Selain itu, setiap investor yang memesan mendapatkan jatah awal maksimal 10 lot atau sesuai pesanan jika kurang dari 10 lot. Jika tak cukup, dialokasikan berdasarkan waktu pemesanan dengan prioritas pada pemesan paling awal (first come first served).
Kendati demikian, OJK juga memperketat verifikasi pesanan IPO. Untuk penjatahan pasti, pemesanan hanya dapat dilakukan lewat perusahaan efek yang menjadi penjamin emisi efek. Kemudian penjamin emisi efek diwajibkan melakukan uji tuntas (due diligence) terhadap kemampuan finansial investor lewat rekening koran 3 bulan, dan OJK dapat meminta bukti dokumen pendukung untuk memastikan proses uji tuntas tersebut dijalankan.
Untuk penjatahan terpusat, semua pemesanan investor dari berbagai akun sekuritas digabung menjadi satu per SID. Hal ini demi menekan praktik membuat banyak alias "menternak" akun sekuritas untuk memperbesar peluang mendapatkan saham IPO lebih banyak. Kemudian, setiap investor hanya boleh memesan maksimal senilai 10 persen dari total IPO. Jika lebih, pesanan harus dikoreksi atau tidak dapat diproses.
OJK juga memperketat proses pemesanan di mana investor harus wajib menyediakan dana penuh sesuai pesanan di Rekening Dana Nasabah (RDN). Penjamin emisi juga wajib menyediakan dana jaminan sesuai porsi penjaminannya.

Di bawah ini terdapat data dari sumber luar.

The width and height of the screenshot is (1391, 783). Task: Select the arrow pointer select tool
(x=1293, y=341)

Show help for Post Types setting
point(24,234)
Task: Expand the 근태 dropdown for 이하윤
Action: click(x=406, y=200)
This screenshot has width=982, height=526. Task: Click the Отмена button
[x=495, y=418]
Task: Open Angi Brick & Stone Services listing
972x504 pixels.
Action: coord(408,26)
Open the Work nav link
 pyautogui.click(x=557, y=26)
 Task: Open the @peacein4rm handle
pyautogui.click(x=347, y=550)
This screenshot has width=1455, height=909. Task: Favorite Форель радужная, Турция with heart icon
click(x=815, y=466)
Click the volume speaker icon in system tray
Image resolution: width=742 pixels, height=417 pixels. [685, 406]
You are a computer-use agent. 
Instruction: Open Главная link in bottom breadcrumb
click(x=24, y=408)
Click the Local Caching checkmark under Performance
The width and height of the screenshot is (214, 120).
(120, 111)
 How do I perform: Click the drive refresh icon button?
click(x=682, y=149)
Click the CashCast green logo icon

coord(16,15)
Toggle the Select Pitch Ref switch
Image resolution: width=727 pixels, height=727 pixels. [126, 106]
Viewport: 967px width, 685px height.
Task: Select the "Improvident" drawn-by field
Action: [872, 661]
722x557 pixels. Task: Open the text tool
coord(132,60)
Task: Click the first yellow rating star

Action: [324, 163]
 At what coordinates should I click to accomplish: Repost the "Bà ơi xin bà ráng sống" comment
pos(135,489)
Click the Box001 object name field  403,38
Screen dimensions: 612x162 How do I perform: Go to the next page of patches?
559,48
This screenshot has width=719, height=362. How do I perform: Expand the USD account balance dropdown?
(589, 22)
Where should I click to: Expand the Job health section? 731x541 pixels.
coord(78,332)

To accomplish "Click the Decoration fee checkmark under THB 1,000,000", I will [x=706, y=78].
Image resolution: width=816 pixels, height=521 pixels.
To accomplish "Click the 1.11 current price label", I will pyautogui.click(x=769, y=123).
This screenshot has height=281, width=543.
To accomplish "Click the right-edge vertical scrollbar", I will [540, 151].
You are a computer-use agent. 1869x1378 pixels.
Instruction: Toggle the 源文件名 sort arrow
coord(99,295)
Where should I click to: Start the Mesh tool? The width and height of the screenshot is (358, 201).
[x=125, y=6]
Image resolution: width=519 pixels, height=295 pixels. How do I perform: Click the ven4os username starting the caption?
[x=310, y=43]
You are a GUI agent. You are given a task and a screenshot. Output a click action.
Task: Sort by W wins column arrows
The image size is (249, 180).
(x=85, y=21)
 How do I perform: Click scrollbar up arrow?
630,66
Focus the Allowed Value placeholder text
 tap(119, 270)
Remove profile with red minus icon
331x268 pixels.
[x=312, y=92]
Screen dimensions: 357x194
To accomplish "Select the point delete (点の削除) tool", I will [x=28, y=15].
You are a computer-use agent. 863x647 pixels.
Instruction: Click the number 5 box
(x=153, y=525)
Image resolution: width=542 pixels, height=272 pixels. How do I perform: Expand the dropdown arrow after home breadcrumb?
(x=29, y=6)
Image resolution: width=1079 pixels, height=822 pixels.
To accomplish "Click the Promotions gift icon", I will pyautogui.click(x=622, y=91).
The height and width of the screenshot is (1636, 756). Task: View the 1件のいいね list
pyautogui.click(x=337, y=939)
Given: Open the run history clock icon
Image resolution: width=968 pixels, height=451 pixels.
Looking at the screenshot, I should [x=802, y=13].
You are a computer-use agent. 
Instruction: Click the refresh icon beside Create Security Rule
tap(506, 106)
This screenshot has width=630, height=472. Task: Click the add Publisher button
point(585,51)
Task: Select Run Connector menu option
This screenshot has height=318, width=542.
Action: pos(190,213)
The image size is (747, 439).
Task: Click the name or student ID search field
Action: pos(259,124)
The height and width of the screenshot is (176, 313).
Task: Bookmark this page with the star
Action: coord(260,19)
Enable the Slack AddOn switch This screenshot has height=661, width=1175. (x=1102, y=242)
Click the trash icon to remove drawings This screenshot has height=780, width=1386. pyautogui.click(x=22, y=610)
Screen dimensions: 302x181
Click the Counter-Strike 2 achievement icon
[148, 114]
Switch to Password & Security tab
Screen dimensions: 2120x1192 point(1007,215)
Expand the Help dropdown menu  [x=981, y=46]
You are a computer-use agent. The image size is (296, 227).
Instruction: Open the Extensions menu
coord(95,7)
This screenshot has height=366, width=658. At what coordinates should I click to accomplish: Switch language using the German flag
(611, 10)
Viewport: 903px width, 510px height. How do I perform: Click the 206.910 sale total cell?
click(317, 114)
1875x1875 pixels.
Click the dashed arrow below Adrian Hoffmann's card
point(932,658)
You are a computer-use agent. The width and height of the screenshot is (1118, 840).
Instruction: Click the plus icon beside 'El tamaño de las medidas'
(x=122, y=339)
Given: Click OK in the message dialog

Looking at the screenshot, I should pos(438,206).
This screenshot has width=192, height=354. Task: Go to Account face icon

OJK mengungkapkan, penerbitan SEOJK 25/2025 dibuat dilatarbelakangi tingginya tingkat volatilitas harga saham IPO terutama yang memiliki nilai kecil, akibat adanya pihak tertentu yang memesan sangat besar sehingga saat pihak tertentu tersebut menjual saham miliknya terjadi kejatuhan harga.
Di samping itu, OJK juga melihat adanya ketidakseimbangan alokasi saham IPO di antara investor ritel dan non-ritel. Dengan demikian, proses IPO ke depan diharapkan menjadi lebih adil dan akuntabel.